EXERCISE DIRECTIONS →
Print every line below exactly. Skip the pictures.

TASK INPUTS →
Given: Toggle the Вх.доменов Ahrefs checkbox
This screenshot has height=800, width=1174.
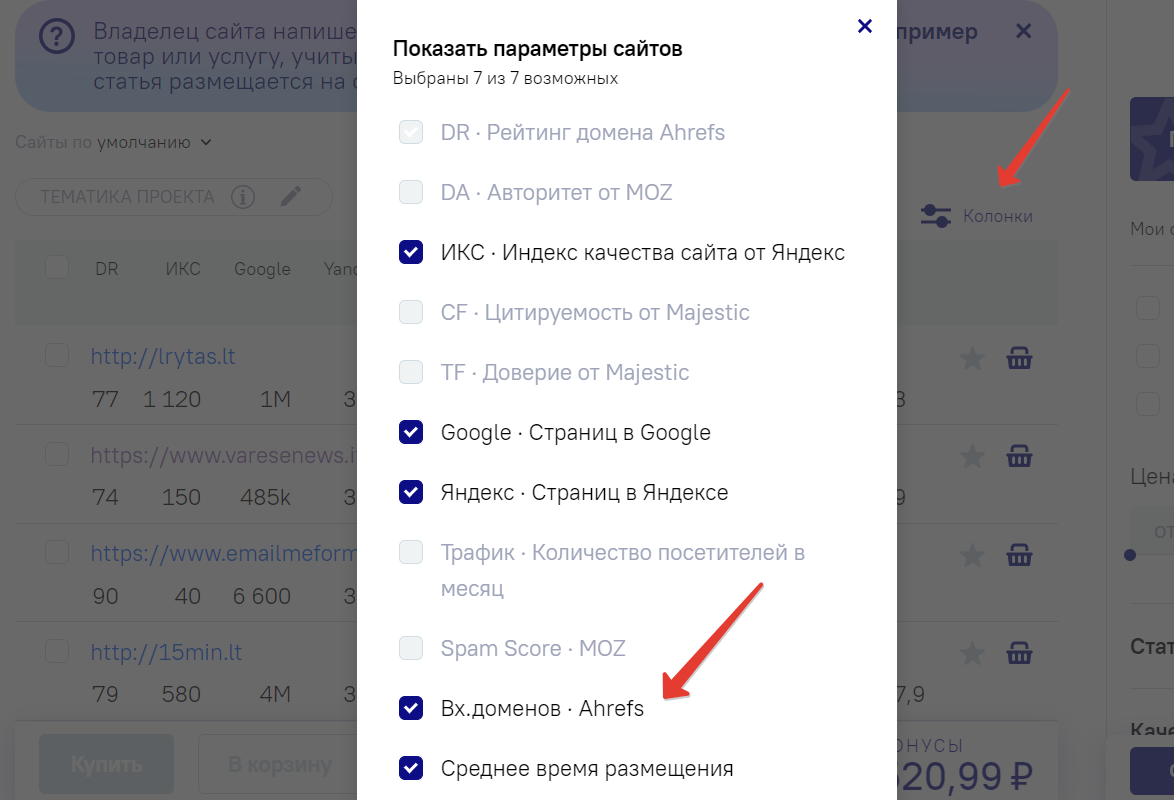Looking at the screenshot, I should coord(411,708).
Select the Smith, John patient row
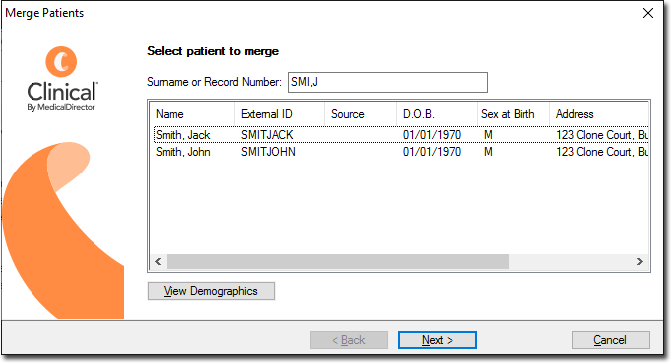 pos(401,152)
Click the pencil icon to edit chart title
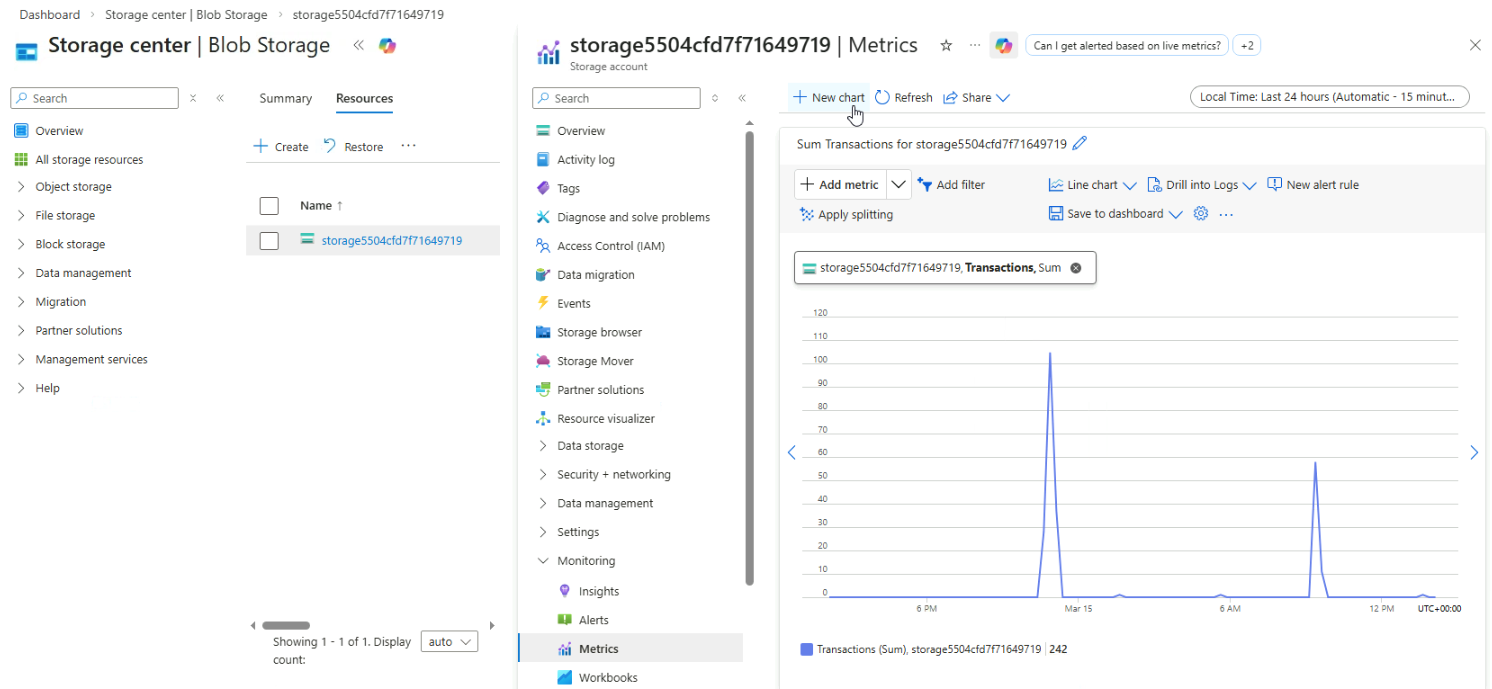1492x689 pixels. (x=1079, y=144)
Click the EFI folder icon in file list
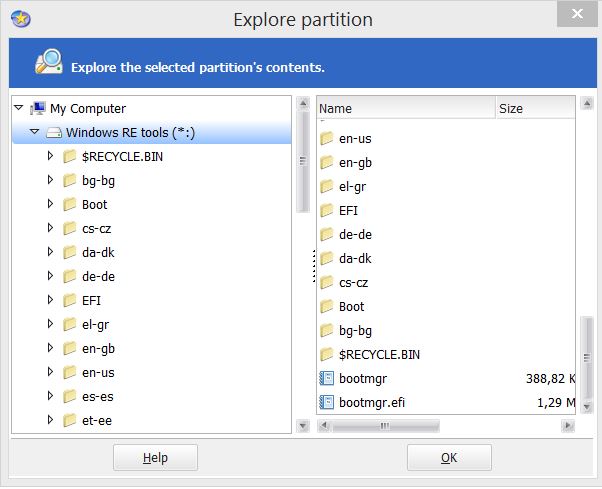The height and width of the screenshot is (489, 602). [327, 210]
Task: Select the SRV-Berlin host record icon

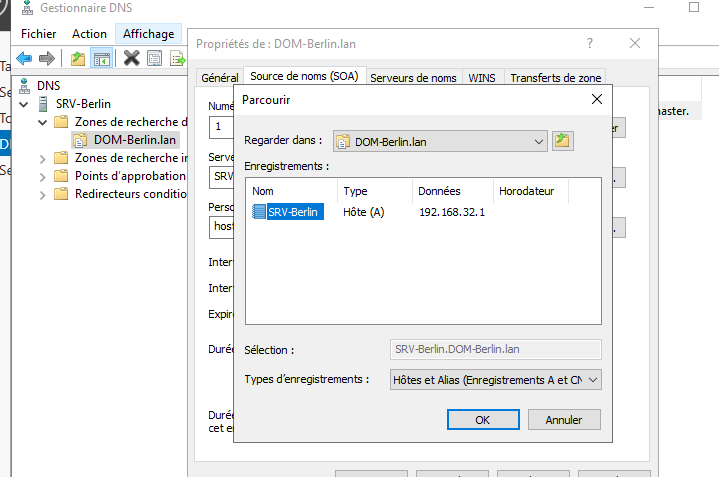Action: coord(259,212)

ANSWER BELOW →
Given: Toggle the Вх.доменов Ahrefs checkbox
This screenshot has height=800, width=1174.
Looking at the screenshot, I should coord(411,708).
Select the Smith, John patient row
 pos(401,152)
Click the pencil icon to edit chart title
1492x689 pixels. (x=1079, y=144)
Click the EFI folder icon in file list
The height and width of the screenshot is (489, 602). [327, 210]
Task: Select the SRV-Berlin host record icon

Action: coord(259,212)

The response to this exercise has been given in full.